A young man pushes his bicycle past an oil installation in southern Chad, near a village where residents complained of pollution and toxic waste disposal.AFP/Getty Images/AFP

America brings us democracy, China brings us roads,” is a frequently heard comment in African capitals, as governments weary of US scolding on human rights and the environment tout the more accommodating posture of China, America’s geopolitical rival.
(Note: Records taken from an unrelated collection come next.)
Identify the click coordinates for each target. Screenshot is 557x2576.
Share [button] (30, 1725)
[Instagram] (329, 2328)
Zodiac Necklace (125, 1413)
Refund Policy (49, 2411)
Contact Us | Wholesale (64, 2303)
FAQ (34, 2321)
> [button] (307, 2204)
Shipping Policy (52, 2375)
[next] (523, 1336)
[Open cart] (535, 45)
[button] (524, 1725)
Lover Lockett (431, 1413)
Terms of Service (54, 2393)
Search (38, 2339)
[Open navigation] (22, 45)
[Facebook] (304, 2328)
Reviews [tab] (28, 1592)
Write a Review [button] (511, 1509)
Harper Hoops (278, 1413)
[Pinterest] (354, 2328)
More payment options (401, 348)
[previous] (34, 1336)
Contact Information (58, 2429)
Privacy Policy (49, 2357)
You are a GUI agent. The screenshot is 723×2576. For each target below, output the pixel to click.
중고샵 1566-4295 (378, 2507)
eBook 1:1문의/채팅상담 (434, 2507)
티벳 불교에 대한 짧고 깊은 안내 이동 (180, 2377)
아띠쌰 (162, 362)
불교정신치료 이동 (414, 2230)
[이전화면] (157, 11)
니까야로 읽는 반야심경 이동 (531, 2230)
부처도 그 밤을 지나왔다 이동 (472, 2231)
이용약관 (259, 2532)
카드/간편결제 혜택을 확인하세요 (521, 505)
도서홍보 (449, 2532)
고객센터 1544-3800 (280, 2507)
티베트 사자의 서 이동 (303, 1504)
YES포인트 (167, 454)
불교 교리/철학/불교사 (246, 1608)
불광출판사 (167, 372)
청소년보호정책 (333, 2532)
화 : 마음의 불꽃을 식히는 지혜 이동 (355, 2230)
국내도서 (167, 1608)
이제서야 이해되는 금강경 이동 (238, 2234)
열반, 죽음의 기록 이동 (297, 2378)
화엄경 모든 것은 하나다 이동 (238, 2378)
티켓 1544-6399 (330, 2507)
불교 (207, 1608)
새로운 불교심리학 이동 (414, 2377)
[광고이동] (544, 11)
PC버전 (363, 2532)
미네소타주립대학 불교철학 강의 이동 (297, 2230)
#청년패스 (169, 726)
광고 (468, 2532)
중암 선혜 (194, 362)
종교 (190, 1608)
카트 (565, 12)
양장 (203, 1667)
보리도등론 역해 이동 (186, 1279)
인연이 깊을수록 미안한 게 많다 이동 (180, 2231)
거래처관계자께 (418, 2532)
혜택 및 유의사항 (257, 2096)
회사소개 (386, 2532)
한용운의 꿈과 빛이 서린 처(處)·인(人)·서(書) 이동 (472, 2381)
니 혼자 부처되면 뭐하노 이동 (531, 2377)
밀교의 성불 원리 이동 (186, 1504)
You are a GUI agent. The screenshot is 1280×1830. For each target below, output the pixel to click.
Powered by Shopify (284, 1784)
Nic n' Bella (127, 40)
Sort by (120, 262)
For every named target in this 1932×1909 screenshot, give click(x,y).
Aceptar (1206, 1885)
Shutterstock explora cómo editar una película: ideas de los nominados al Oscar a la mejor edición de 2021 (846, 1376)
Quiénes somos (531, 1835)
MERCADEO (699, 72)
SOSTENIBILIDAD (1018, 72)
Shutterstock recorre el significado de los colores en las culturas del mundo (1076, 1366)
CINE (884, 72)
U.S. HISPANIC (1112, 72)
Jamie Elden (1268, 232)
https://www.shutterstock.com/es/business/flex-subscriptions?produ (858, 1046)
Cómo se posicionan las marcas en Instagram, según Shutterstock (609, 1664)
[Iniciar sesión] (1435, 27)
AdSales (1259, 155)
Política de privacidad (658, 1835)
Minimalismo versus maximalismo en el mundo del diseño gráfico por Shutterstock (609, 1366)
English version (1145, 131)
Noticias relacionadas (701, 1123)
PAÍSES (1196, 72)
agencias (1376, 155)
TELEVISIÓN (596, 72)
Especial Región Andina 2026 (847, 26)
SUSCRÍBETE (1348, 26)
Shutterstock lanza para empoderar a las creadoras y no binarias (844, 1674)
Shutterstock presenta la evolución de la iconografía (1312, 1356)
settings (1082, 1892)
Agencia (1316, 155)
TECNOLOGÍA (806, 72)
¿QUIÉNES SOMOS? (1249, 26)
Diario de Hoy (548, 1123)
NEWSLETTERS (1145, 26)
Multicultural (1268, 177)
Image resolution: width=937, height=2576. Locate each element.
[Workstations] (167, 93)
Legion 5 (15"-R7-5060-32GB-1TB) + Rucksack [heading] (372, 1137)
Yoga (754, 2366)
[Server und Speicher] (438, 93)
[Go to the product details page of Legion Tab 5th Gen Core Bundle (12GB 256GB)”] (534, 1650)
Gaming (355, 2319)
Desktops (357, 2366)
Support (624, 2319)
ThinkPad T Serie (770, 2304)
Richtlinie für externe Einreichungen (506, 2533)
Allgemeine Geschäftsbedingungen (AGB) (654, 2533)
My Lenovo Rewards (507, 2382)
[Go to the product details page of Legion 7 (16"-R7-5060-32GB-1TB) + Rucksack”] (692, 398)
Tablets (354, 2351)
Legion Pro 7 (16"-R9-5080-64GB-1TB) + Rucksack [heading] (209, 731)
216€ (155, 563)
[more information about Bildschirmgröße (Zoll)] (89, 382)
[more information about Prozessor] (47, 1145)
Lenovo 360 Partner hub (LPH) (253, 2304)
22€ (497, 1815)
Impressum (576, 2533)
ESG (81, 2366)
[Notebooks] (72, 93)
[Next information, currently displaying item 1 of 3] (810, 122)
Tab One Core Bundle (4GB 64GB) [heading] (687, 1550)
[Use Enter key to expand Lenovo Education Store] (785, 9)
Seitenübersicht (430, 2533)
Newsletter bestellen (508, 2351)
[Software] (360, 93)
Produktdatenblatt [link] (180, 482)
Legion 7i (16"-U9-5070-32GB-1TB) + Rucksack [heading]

Alas, China’s role in Africa is based far more on self-interest than consideration of Africa’s concerns, or anyone else’s. Mostly, the fast-developing China is looking for oil and minerals, and needs roads and bridges to get them to port as quickly as possible. China isn’t alone in looking to Africa for fuel and treasure, but its relentless push for development has placed a serious strain on weak African governments with little capacity for oversight — which are now starting to discover that Chinese aid comes with its own complications.

Impoverished Chad, for instance, has welcomed exploration of Chad’s oil reserves by Chinese companies (along with American and British ones). But promises to use the oil revenues to raise Chad’s standard of living have largely gone unmet, while pollution from drilling sites and other oil-related infrastructure damages the air and water of the country.

Thus, last month’s order by the Chadian government to suspend work by China National Petroleum on the basis of its environmental damage marks a milestone — an African nation pushing back against the Chinese approach to development. In a letter obtained by Agence France Presse, officials demanded that the Chinese oil giant pay $1.2 billion for illegal dumping and for filling in polluted drilling sites without first treating them for toxic residue. The same company was suspended last year for environmental violations, but not subjected to a fine. Chad’s willingness to put some teeth into its environmental protections should reverberate through Africa and beyond.